# What the task asks
Would you transcribe only the lines from the one holding "Click the cloud icon beside 云端同步" through the end of the material, exactly, without any pictures?
START Dataset records
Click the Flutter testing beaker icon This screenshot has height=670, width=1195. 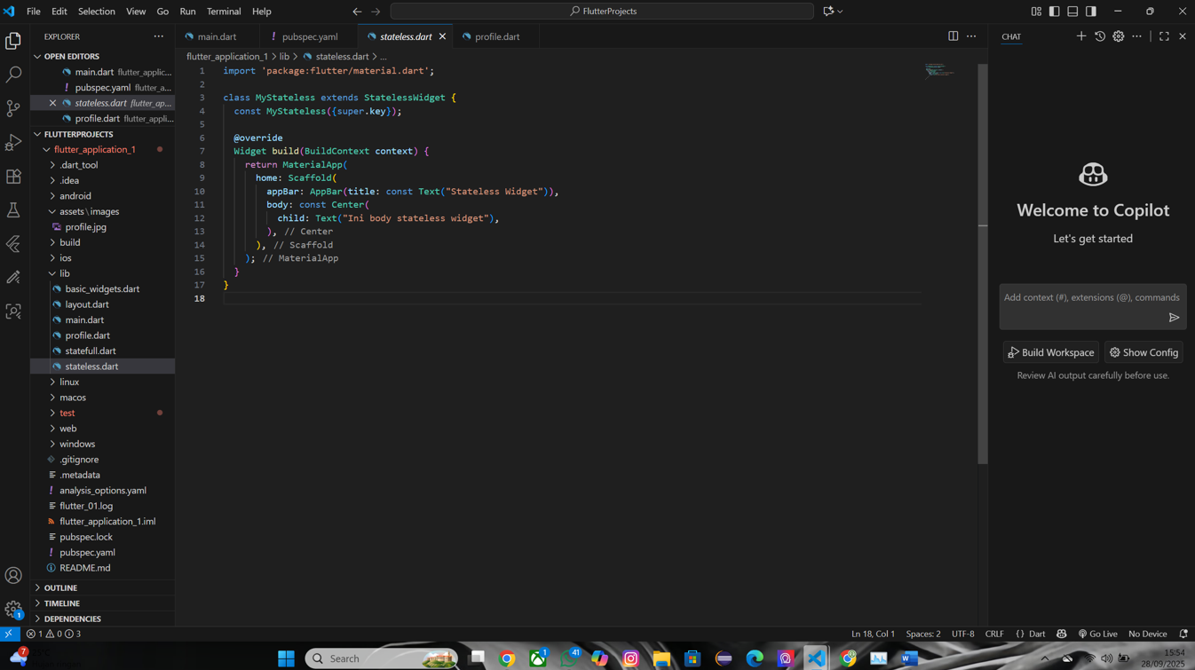click(x=13, y=210)
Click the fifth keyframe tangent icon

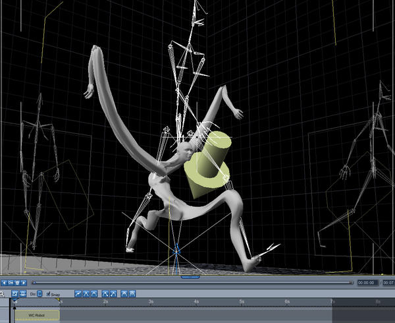(x=113, y=294)
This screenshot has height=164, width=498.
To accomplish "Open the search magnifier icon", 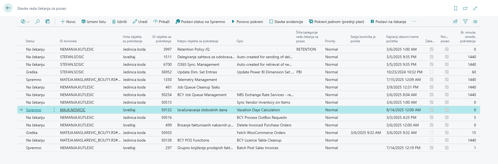I will pyautogui.click(x=37, y=22).
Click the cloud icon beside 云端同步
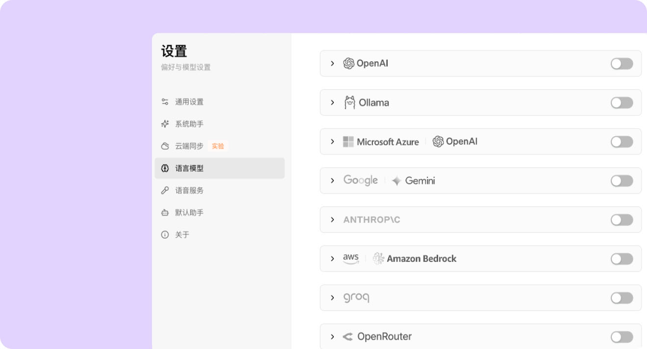 coord(165,146)
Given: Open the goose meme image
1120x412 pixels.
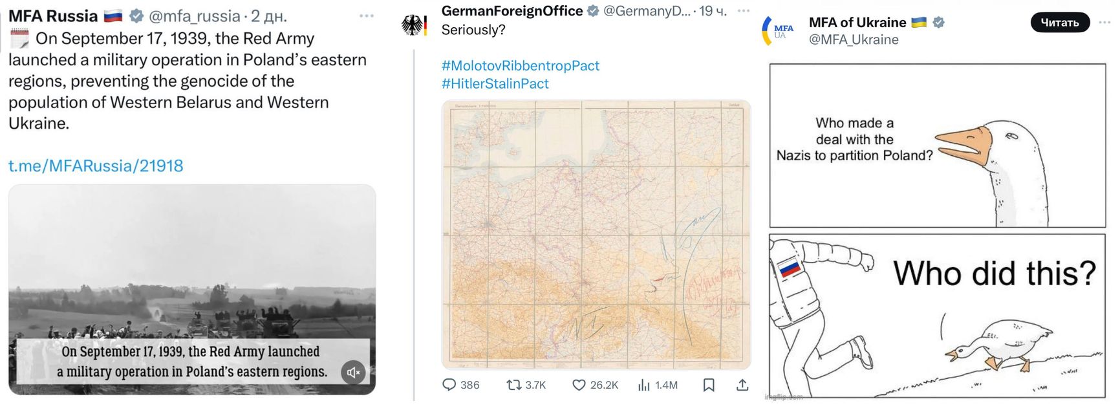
END Dataset records
# Exercise answer
Click the cloud icon beside 云端同步
 coord(165,146)
Given: Open the goose meme image
1120x412 pixels.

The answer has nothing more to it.